** begin **

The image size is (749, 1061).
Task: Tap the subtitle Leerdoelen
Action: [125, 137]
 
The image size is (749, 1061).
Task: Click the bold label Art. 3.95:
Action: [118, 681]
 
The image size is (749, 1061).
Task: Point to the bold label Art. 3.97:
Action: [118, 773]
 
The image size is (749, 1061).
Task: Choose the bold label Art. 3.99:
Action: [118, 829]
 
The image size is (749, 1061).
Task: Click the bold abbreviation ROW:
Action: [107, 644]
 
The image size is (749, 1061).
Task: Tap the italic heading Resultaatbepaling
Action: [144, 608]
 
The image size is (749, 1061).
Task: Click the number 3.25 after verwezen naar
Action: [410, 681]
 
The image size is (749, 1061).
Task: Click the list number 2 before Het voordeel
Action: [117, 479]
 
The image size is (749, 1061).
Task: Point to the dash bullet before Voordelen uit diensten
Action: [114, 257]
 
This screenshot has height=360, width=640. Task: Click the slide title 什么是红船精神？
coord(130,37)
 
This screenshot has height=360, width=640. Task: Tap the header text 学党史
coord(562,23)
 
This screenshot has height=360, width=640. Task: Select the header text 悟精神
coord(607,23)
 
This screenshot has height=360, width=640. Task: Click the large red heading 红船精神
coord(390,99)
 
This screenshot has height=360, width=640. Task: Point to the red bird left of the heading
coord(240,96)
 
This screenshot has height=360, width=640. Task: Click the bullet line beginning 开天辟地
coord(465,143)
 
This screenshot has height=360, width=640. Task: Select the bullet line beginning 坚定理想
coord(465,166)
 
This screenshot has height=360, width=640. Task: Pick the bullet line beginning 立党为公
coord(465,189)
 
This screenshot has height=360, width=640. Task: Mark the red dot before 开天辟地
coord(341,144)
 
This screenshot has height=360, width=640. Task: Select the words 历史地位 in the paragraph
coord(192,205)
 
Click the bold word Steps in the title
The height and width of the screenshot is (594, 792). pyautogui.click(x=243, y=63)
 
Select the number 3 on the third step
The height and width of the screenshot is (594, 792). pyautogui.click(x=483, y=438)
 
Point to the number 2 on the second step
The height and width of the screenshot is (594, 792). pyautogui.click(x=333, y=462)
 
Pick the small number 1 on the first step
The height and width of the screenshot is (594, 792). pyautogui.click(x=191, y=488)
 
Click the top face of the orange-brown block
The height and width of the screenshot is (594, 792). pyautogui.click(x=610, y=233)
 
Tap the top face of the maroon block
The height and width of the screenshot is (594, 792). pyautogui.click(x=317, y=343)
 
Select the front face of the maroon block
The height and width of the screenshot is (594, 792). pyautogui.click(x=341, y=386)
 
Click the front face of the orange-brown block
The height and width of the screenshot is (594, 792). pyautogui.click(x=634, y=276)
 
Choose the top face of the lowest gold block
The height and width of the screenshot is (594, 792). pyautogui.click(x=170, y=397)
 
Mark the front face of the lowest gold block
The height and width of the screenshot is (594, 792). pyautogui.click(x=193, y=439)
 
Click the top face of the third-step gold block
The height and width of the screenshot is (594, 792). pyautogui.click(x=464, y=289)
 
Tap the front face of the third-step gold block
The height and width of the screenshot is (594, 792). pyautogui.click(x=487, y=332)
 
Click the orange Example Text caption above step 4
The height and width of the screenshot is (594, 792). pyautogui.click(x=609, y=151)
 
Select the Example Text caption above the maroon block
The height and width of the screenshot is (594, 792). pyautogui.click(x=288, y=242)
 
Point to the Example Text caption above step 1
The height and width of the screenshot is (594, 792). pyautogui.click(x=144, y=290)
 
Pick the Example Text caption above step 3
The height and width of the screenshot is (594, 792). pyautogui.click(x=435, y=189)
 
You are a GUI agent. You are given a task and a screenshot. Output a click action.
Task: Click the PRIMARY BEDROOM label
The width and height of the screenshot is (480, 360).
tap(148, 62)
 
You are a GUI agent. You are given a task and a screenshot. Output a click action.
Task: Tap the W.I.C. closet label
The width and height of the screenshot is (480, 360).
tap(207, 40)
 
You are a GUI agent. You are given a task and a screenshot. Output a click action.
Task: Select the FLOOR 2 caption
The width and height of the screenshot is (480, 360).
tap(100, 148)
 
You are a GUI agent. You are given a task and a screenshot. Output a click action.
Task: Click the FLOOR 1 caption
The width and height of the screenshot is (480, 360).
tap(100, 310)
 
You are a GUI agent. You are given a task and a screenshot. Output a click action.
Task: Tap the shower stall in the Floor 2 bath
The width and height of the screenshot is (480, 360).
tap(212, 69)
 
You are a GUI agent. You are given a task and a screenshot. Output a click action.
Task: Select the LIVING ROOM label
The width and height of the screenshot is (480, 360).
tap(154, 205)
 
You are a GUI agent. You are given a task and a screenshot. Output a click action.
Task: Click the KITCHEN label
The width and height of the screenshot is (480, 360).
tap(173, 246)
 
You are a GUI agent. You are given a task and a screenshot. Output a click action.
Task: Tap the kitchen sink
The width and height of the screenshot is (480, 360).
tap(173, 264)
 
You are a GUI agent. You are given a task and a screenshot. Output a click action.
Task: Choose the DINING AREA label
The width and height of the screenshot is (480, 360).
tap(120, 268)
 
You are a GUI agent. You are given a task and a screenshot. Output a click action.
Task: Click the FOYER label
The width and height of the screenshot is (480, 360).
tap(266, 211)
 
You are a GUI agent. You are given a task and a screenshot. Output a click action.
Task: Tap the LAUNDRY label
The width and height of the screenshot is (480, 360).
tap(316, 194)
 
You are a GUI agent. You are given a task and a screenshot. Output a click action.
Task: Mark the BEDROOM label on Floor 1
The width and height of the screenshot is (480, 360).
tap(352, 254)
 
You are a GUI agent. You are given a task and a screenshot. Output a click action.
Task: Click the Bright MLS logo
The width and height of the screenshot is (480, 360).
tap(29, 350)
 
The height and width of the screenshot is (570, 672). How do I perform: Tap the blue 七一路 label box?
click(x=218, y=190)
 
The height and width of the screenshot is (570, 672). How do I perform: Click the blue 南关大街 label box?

** end **

▶ What you need to do
Reproduce the material between the lines holding "Tap the front" and "tap(173, 246)", inclusive, with the requests kept and every answer coordinate raised by 60.

▶ Written solution
Tap the front face of the third-step gold block
The height and width of the screenshot is (594, 792). pyautogui.click(x=547, y=392)
 
Click the orange Example Text caption above step 4
The height and width of the screenshot is (594, 792). pyautogui.click(x=669, y=211)
 
Select the Example Text caption above the maroon block
The height and width of the screenshot is (594, 792). pyautogui.click(x=348, y=302)
 
Point to the Example Text caption above step 1
The height and width of the screenshot is (594, 792). pyautogui.click(x=204, y=350)
 
Pick the Example Text caption above step 3
The height and width of the screenshot is (594, 792). pyautogui.click(x=495, y=249)
 
You are a GUI agent. You are given a task and a screenshot. Output a click action.
Task: Click the PRIMARY BEDROOM label
The width and height of the screenshot is (480, 360).
tap(208, 122)
 
You are a GUI agent. You are given a task and a screenshot. Output a click action.
Task: Tap the W.I.C. closet label
The width and height of the screenshot is (480, 360).
tap(267, 100)
 
You are a GUI agent. You are given a task and a screenshot. Output a click action.
Task: Select the FLOOR 2 caption
The width and height of the screenshot is (480, 360).
tap(160, 208)
 
You are a GUI agent. You are given a task and a screenshot. Output a click action.
Task: Click the FLOOR 1 caption
The width and height of the screenshot is (480, 360).
tap(160, 370)
 
You are a GUI agent. You are given a task and a screenshot. Output a click action.
Task: Tap the shower stall in the Floor 2 bath
The width and height of the screenshot is (480, 360).
tap(272, 129)
 
You are a GUI agent. You are given a task and a screenshot. Output a click action.
Task: Select the LIVING ROOM label
The width and height of the screenshot is (480, 360).
tap(214, 265)
 
You are a GUI agent. You are given a task and a screenshot. Output a click action.
Task: Click the KITCHEN label
The width and height of the screenshot is (480, 360).
tap(233, 306)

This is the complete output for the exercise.